-------- Exercise material

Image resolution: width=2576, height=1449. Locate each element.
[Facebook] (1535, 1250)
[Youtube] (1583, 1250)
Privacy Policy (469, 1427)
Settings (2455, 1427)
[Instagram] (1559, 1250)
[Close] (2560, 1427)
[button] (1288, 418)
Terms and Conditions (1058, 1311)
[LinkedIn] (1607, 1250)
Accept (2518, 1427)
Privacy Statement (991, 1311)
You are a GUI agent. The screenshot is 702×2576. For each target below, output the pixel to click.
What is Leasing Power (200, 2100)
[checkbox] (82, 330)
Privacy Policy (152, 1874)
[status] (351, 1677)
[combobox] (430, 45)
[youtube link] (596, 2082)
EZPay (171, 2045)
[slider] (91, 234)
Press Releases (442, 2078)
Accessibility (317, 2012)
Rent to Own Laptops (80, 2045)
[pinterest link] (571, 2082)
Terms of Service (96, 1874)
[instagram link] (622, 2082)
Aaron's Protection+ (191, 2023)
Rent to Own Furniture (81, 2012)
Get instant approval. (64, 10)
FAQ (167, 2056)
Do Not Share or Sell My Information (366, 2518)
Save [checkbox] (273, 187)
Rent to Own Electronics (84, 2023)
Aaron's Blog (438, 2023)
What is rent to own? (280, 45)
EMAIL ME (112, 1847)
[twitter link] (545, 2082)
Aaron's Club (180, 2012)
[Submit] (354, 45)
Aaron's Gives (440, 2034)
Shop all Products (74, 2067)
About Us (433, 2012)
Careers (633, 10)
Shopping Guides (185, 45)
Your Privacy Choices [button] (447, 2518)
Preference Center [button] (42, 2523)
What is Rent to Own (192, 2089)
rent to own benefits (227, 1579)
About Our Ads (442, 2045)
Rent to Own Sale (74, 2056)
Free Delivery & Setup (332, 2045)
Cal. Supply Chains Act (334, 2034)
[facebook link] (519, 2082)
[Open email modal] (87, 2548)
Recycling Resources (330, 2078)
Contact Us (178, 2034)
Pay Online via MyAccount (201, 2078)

----------------

#### Task directions
Report each line of the data that includes the string "Terms".

#### Exercise response
Terms and Conditions (1058, 1311)
Terms of Service (96, 1874)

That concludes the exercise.